Selain itu, dibahas pula program penataan kawasan bantaran sungai melalui Gugus Tugas Reforma Agraria (GTRA). Program ini bertujuan untuk menata kawasan-kawasan yang padat dan rawan terhadap permasalahan pemanfaatan ruang agar tetap selaras dengan aspek hukum, lingkungan, dan sosial masyarakat.

“GTRA menjadi forum lintas sektor yang efektif untuk menyinergikan langkah penataan kawasan sekaligus memberikan kepastian hukum bagi masyarakat yang telah lama menempati atau memanfaatkan lahan,” jelas Sri Martini.

Dalam pertemuan tersebut, juga dibahas upaya peningkatan kerja sama dalam pemberdayaan akses reforma agraria, yakni program yang tidak hanya memberikan legalisasi aset tanah, tetapi juga mendorong pemanfaatan tanah secara produktif.

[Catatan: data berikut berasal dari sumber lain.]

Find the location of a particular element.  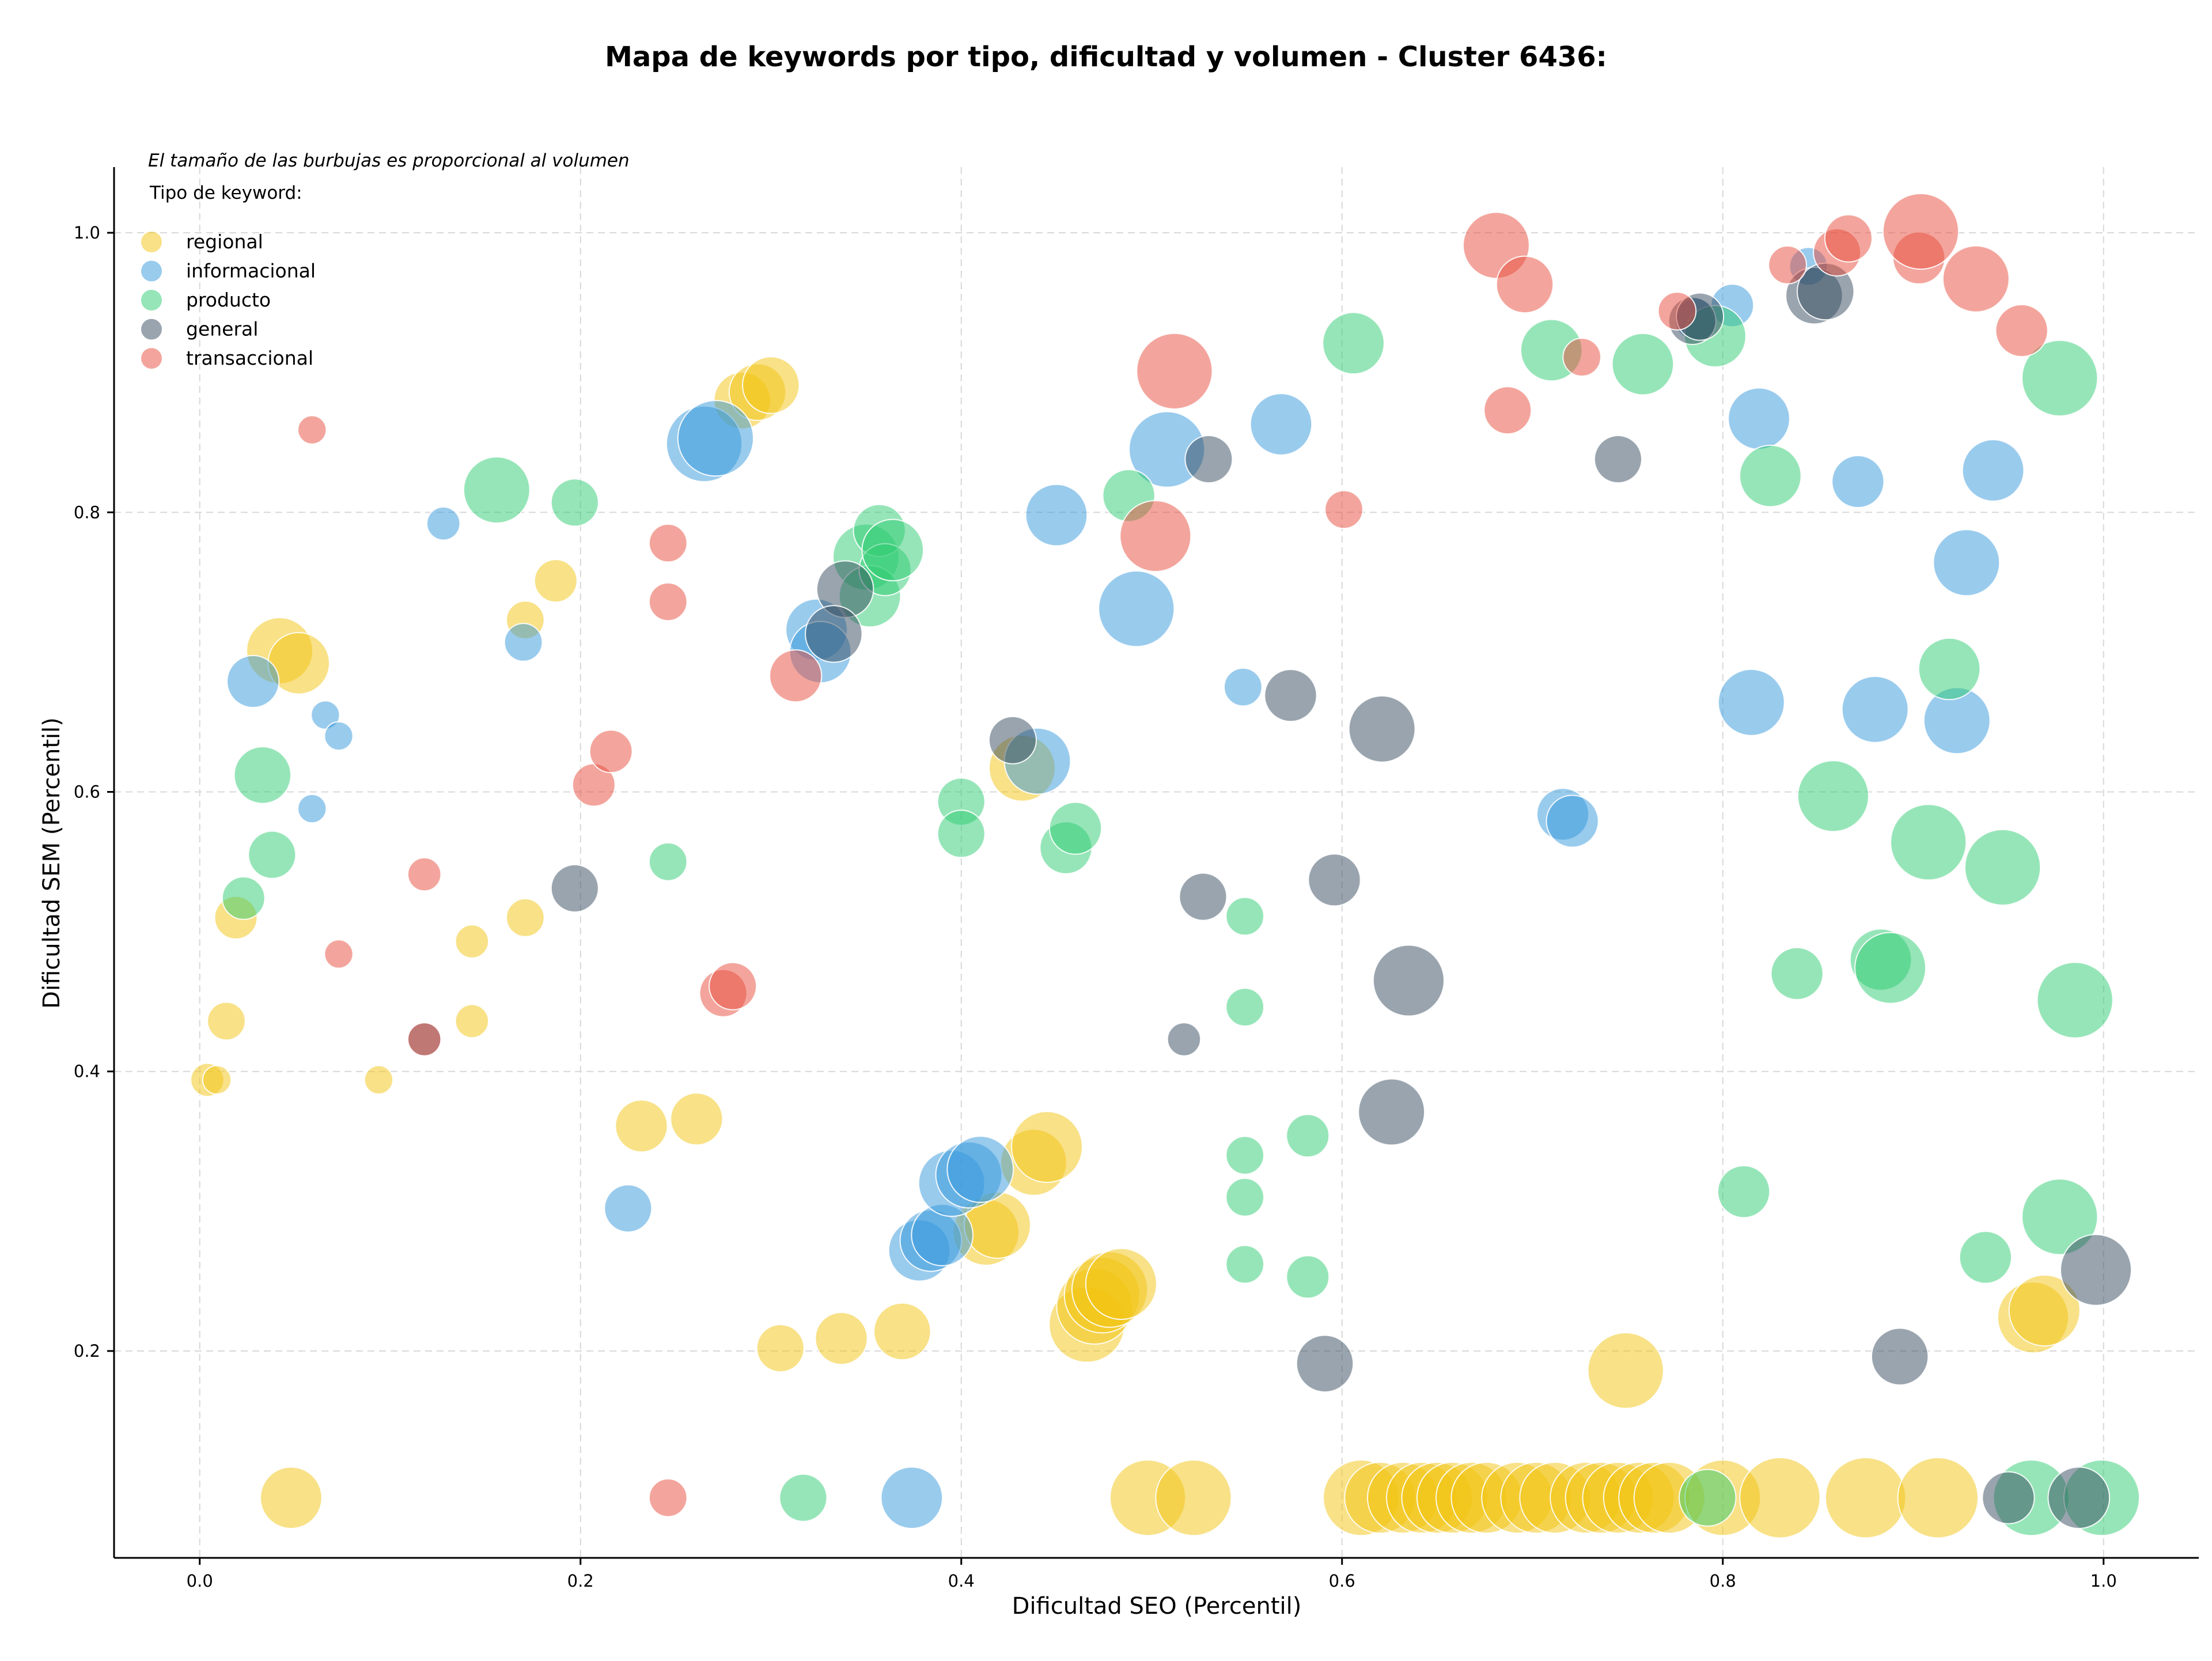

Melalui sinergi dengan dinas terkait di Pemerintah Kota Yogyakarta, diharapkan masyarakat penerima sertifikat reforma agraria dapat memperoleh dukungan pembinaan usaha, akses pembiayaan, serta kemitraan ekonomi untuk meningkatkan kesejahteraan.

Selain itu, kedua pihak sepakat untuk memperkuat koordinasi dalam pencegahan dan penanganan permasalahan pertanahan di wilayah perkotaan. Langkah yang akan diambil antara lain peningkatan penyamaan data pertanahan dan tata ruang, pemetaan partisipatif, serta sosialisasi kepada masyarakat untuk mendorong penyelesaian masalah pertanahan secara preventif dan konstruktif.

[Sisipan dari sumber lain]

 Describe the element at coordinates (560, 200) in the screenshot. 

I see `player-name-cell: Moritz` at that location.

Wali Kota Yogyakarta Hasto Wardoyo menyambut baik kunjungan tersebut dan menyampaikan apresiasi atas inisiatif Kantor Pertanahan Kota Yogyakarta dalam memperkuat kerja sama lintas instansi.
Beliau menegaskan bahwa bidang pertanahan memiliki peran strategis dalam mendukung berbagai agenda pembangunan daerah, seperti penataan ruang, pembangunan infrastruktur, dan pengelolaan aset pemerintah.

“Kolaborasi antara Pemerintah Kota dan Kantor Pertanahan Kota Yogyakarta sangat penting, karena urusan pertanahan bersinggungan langsung dengan hampir seluruh sektor pembangunan. Kami sangat mendukung langkah-langkah sinergi yang akan dilakukan bersama,” ujar Wali Kota.

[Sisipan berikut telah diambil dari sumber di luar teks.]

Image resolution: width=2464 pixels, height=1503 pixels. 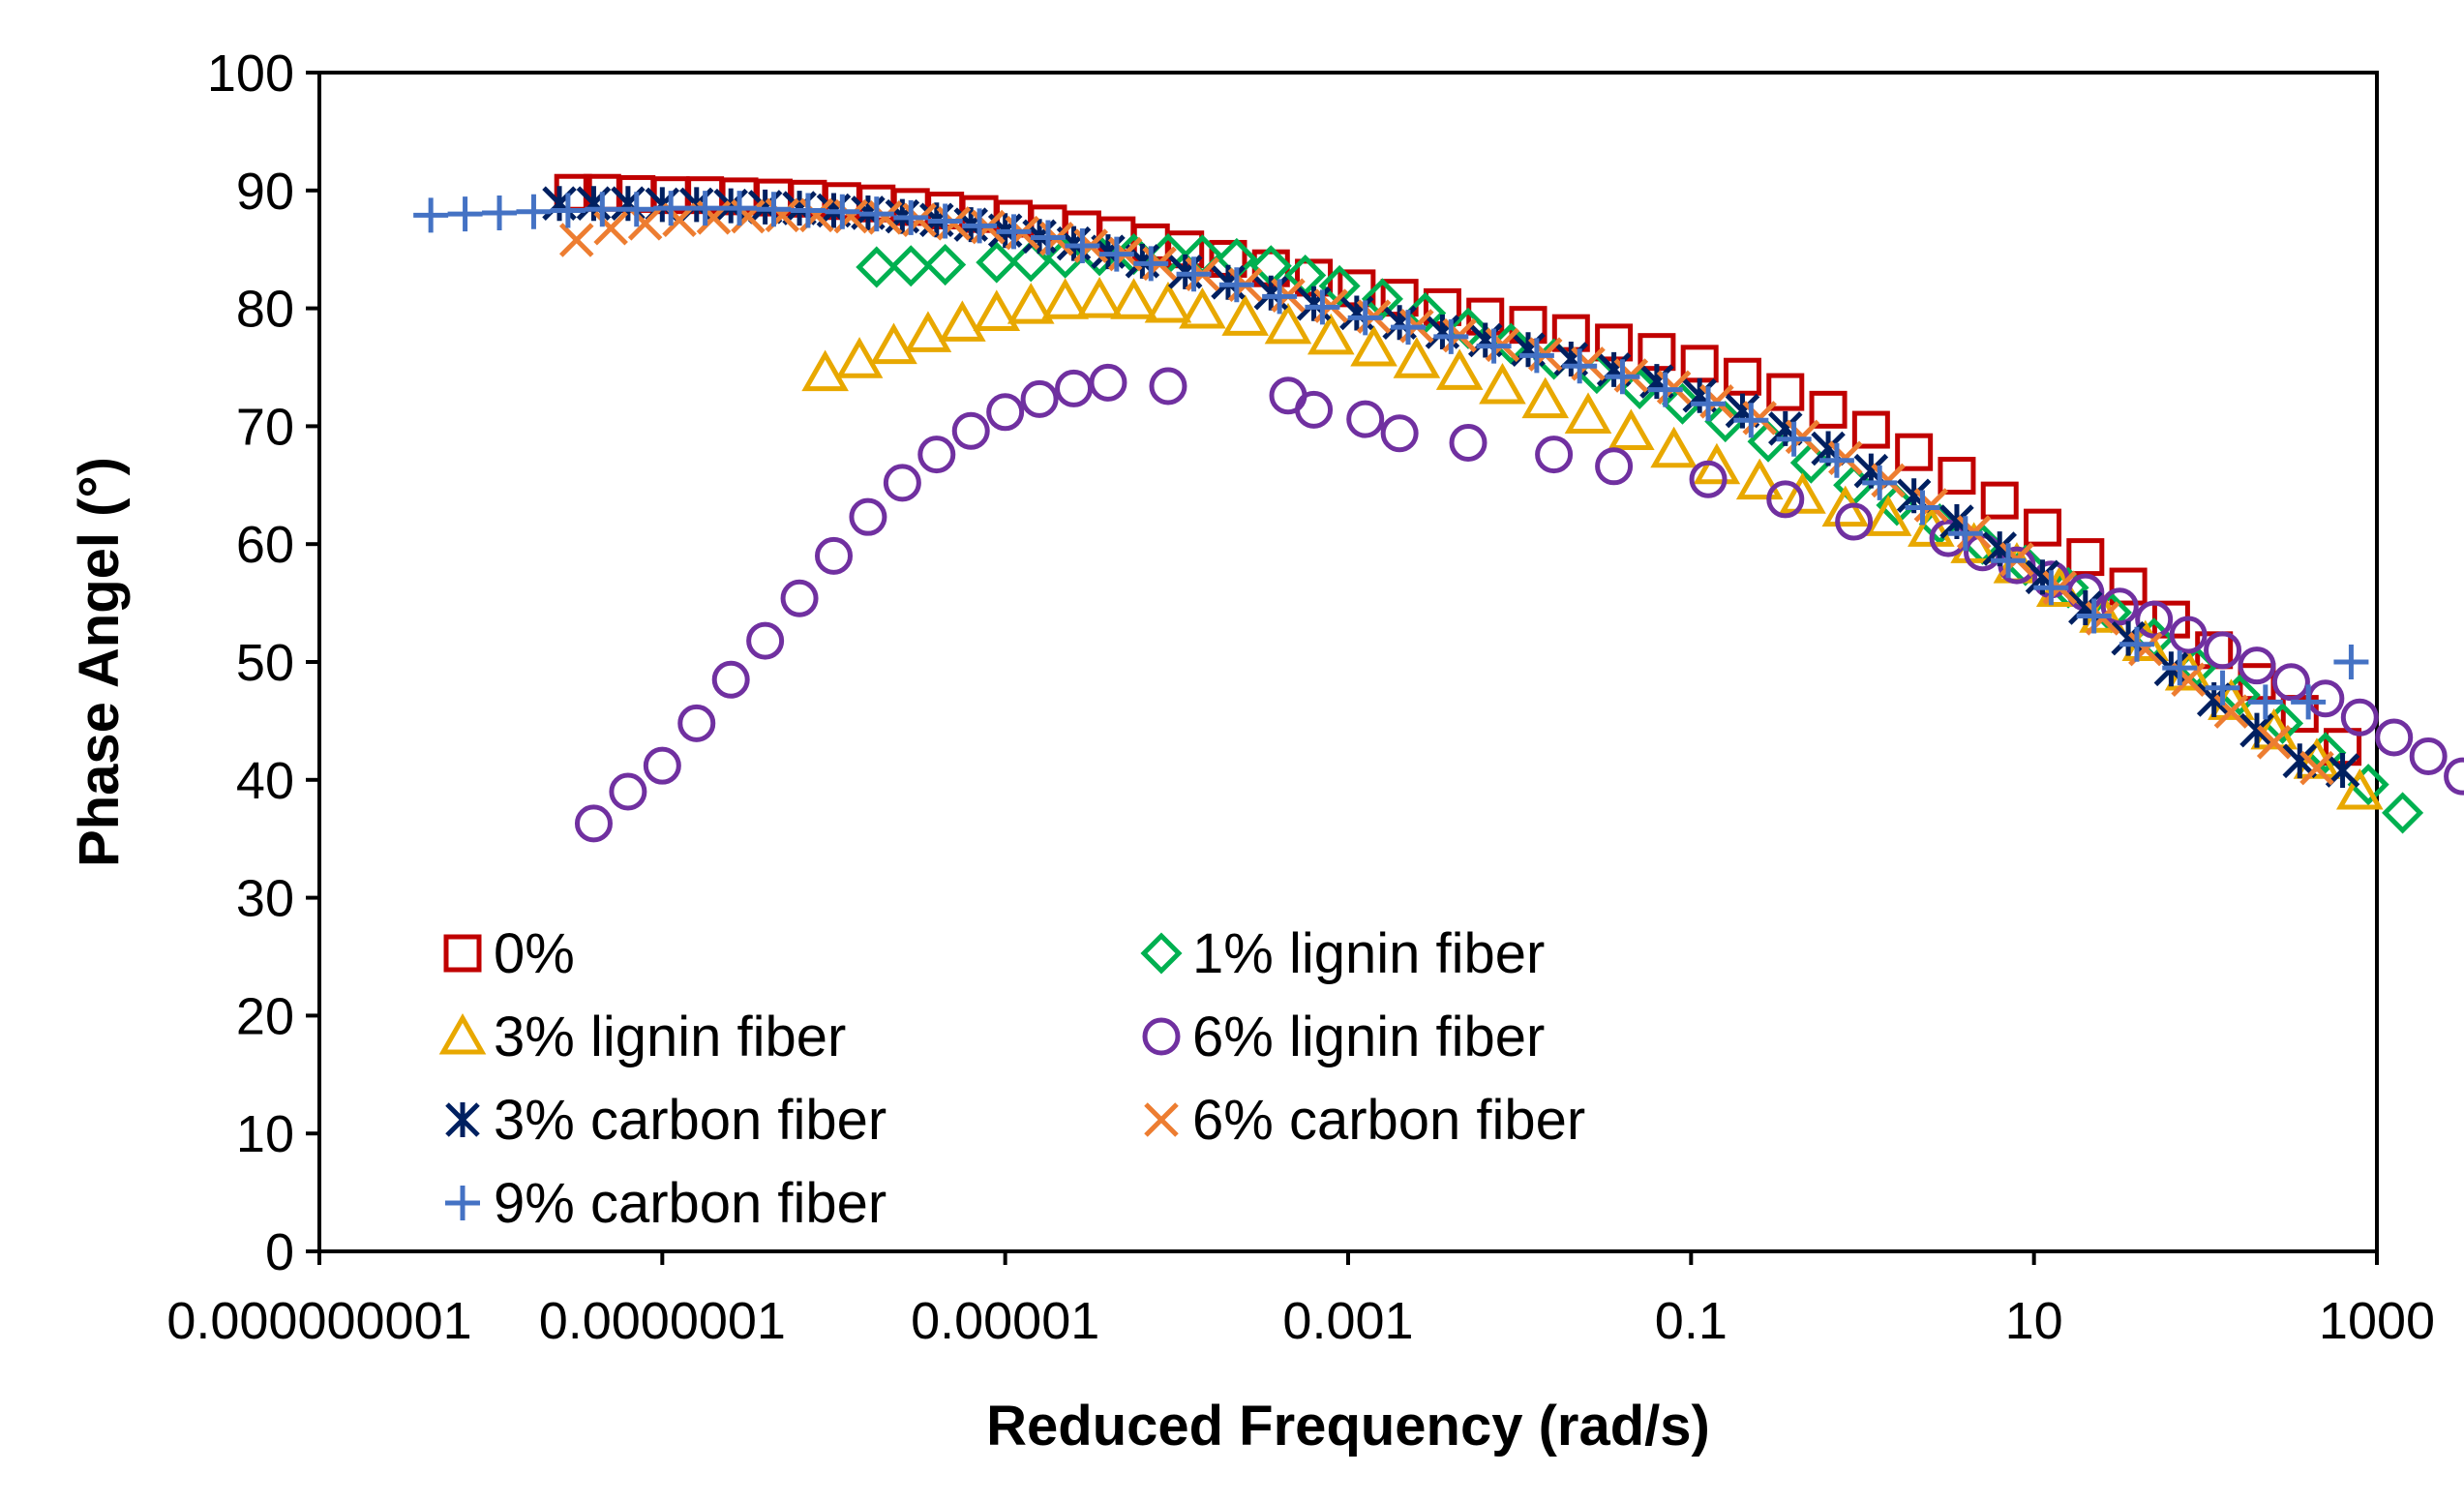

Kepala Kantor Pertanahan menambahkan, kegiatan ini merupakan wujud nyata semangat “Kolaborasi untuk Kota Yogyakarta”, yang mencerminkan komitmen pemerintah pusat dan daerah dalam memberikan pelayanan pertanahan yang lebih cepat, mudah, dan pasti kepada masyarakat.

“Kami ingin memastikan bahwa seluruh program pertanahan tidak hanya selesai secara administratif, tetapi juga memberikan nilai manfaat yang berkelanjutan bagi masyarakat dan pembangunan daerah,” tegas Sri Martini.

Kunjungan kerja ini diakhiri dengan sesi diskusi dan foto bersama sebagai simbol penguatan hubungan kelembagaan antara Kantor Pertanahan Kota Yogyakarta dan Pemerintah Kota Yogyakarta. Sinergi yang dibangun melalui kegiatan ini diharapkan menjadi fondasi kuat dalam upaya mewujudkan tata kelola pertanahan yang profesional, transparan, dan berpihak kepada masyarakat, serta mendukung visi pembangunan Kota Yogyakarta yang tertib, aman, dan berkelanjutan.